What the exercise asks: Copy every one of the lines below exactly as they appear.

Supplied records:
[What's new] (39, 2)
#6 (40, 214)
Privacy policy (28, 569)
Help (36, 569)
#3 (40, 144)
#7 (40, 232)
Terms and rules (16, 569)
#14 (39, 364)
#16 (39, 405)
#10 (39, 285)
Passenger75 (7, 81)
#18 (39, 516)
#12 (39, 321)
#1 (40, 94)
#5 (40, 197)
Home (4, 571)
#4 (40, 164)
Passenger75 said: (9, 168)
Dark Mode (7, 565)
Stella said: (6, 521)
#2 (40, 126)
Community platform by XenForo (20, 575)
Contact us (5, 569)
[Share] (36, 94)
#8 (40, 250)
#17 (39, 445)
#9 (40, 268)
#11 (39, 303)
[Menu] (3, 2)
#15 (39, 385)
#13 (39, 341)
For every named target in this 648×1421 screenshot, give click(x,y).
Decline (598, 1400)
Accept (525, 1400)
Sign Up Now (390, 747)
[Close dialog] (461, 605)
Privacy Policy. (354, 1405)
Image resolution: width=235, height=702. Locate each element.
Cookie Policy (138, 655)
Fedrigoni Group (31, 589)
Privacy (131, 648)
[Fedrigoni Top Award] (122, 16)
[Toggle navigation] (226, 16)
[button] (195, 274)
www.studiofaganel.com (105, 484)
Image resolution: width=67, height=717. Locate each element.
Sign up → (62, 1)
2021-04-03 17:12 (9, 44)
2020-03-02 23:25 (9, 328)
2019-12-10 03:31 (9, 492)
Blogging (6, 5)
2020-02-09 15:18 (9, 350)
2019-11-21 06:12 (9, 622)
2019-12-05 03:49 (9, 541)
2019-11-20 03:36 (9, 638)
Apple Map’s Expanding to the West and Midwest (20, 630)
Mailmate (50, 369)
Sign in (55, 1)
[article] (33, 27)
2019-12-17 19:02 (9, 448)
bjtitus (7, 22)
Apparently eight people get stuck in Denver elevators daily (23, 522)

Exercise answer:
[What's new] (39, 2)
#6 (40, 214)
Privacy policy (28, 569)
Help (36, 569)
#3 (40, 144)
#7 (40, 232)
Terms and rules (16, 569)
#14 (39, 364)
#16 (39, 405)
#10 (39, 285)
Passenger75 (7, 81)
#18 (39, 516)
#12 (39, 321)
#1 (40, 94)
#5 (40, 197)
Home (4, 571)
#4 (40, 164)
Passenger75 said: (9, 168)
Dark Mode (7, 565)
Stella said: (6, 521)
#2 (40, 126)
Community platform by XenForo (20, 575)
Contact us (5, 569)
[Share] (36, 94)
#8 (40, 250)
#17 (39, 445)
#9 (40, 268)
#11 (39, 303)
[Menu] (3, 2)
#15 (39, 385)
#13 (39, 341)
For every named target in this 648×1421 screenshot, give click(x,y).
Decline (598, 1400)
Accept (525, 1400)
Sign Up Now (390, 747)
[Close dialog] (461, 605)
Privacy Policy. (354, 1405)
Image resolution: width=235, height=702. Locate each element.
Cookie Policy (138, 655)
Fedrigoni Group (31, 589)
Privacy (131, 648)
[Fedrigoni Top Award] (122, 16)
[Toggle navigation] (226, 16)
[button] (195, 274)
www.studiofaganel.com (105, 484)
Image resolution: width=67, height=717. Locate each element.
Sign up → (62, 1)
2021-04-03 17:12 (9, 44)
2020-03-02 23:25 (9, 328)
2019-12-10 03:31 (9, 492)
Blogging (6, 5)
2020-02-09 15:18 (9, 350)
2019-11-21 06:12 (9, 622)
2019-12-05 03:49 (9, 541)
2019-11-20 03:36 (9, 638)
Apple Map’s Expanding to the West and Midwest (20, 630)
Mailmate (50, 369)
Sign in (55, 1)
[article] (33, 27)
2019-12-17 19:02 (9, 448)
bjtitus (7, 22)
Apparently eight people get stuck in Denver elevators daily (23, 522)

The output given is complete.